Minggu, 28 Maret 2010

Persinggahan Terakhir Lelaki dan Bukunya

Persinggahan Terakhir Lelaki dan Bukunya

KEGADUHAN melanda Dusun Selopanggung, Semen, Kabupaten Kediri, suatu hari pada 1949. Kampung di kaki Gunung Wilis itu kedatangan seratusan tentara. Di dalam rombongan itu, ada pula seorang laki-laki yang tangannya diikat tali dan setumpuk buku yang dipanggul serdadu.

Pasukan Batalion Sikatan, demikian nama kesatuan tentara itu, sedang menghindari kejaran Belanda. Tolu, yang kini 69 tahun, menyaksikan laki-laki itu kemudian ditawan bersama tumpukan bukunya di lumbung padi. Ia juga masih ingat ketika suatu malam terdengar letusan keras dan tahanan itu tak pernah terlihat lagi.

Kenangan tersebut kembali muncul ketika Harry Poeze mendatangi kampungnya pada awal 1990-an. Sejarawan Belanda ini memastikan tawanan itu adalah Tan Malaka, sosok yang selama hampir 60 tahun tak tentu rimbanya. Poeze datang lagi dua pekan lalu.

Bagi Poeze, ini adalah temuan terbesarnya sejak meneliti Tan Malaka, 36 tahun lalu. Baru di dusun itulah ia yakin bahwa tawanan yang ditembak tentara seperti disebutkan Tolu adalah tokoh yang telah 20 tahun ia cari makamnya.

════

Tujuan Tugas
Tulislah lanjutan teks tentang jejak Tan Malaka di Dusun Selopanggung, dimulai sesudah kalimat terakhirnya.

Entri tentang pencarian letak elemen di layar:
════

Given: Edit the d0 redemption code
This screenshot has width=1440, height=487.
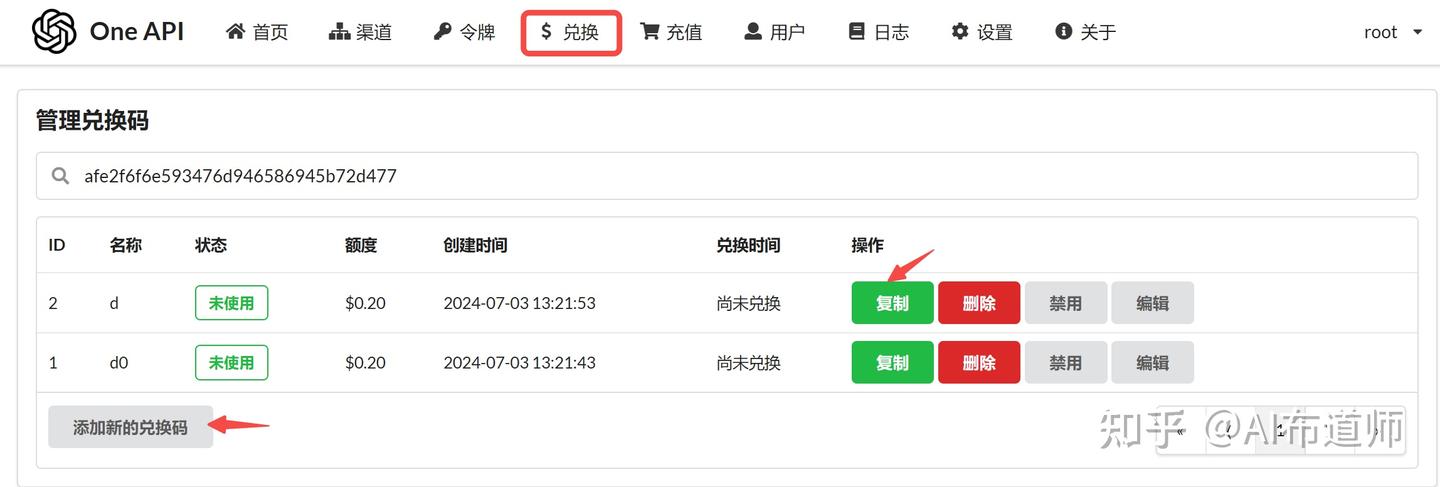Looking at the screenshot, I should [x=1152, y=363].
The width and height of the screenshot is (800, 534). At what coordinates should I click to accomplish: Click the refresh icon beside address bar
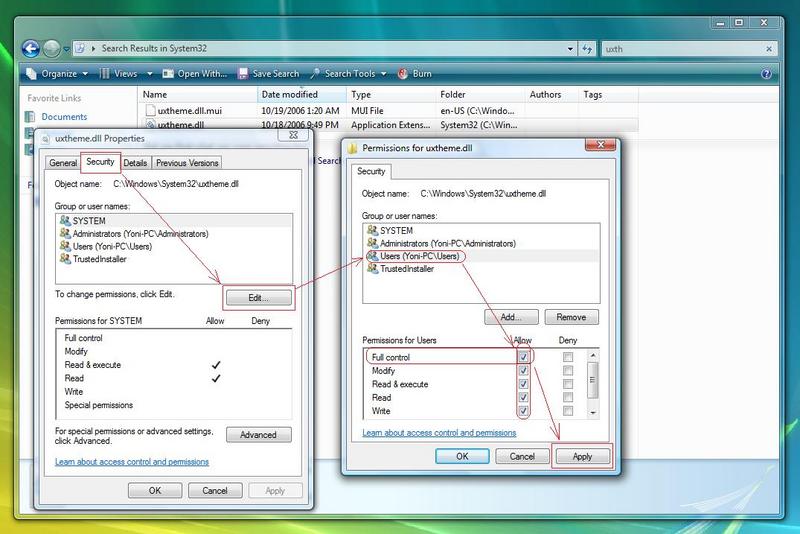click(x=587, y=47)
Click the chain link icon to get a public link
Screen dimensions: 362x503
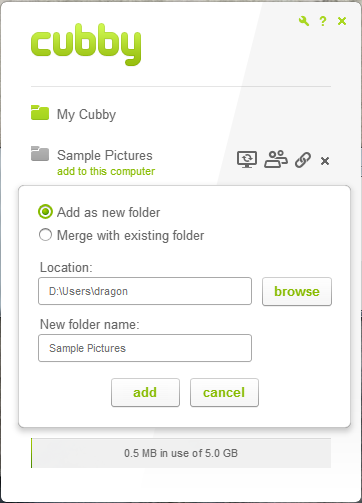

════

Penyelesaian Soal
Kematian Tan sebelumnya menjadi kontroversi. Selama bertahun-tahun, ia diyakini ditembak di tepi Sungai Brantas di wilayah Kediri. Partai Murba, yang didirikannya, termasuk penganut pendapat ini. Teori lain menyebutkan bahwa pasukan Partai Komunis Indonesia berada di belakang pembunuhan itu. Sayuti Melik, pengetik teks proklamasi, dalam buku Sukarni dalam Kenangan Teman-temannya, menyebutkan bahwa pasukan Pesindo (PKI) membunuh Tan karena tak menginginkannya menggantikan Bung Karno sebagai presiden. Soekarno pada awal September 1945 memang mengeluarkan testamen yang menyebut, bila ia dan Hatta terhalang memimpin revolusi, Tan Malaka melanjutkan memimpin revolusi.

Adam Malik punya teori lain. Dalam buku Mengabdi Republik Jilid II, ia menyebutkan bahwa Tan tewas "ditembak tangan-tangan kotor yang tak bertanggung jawab" pada 16 April 1949 di Kediri.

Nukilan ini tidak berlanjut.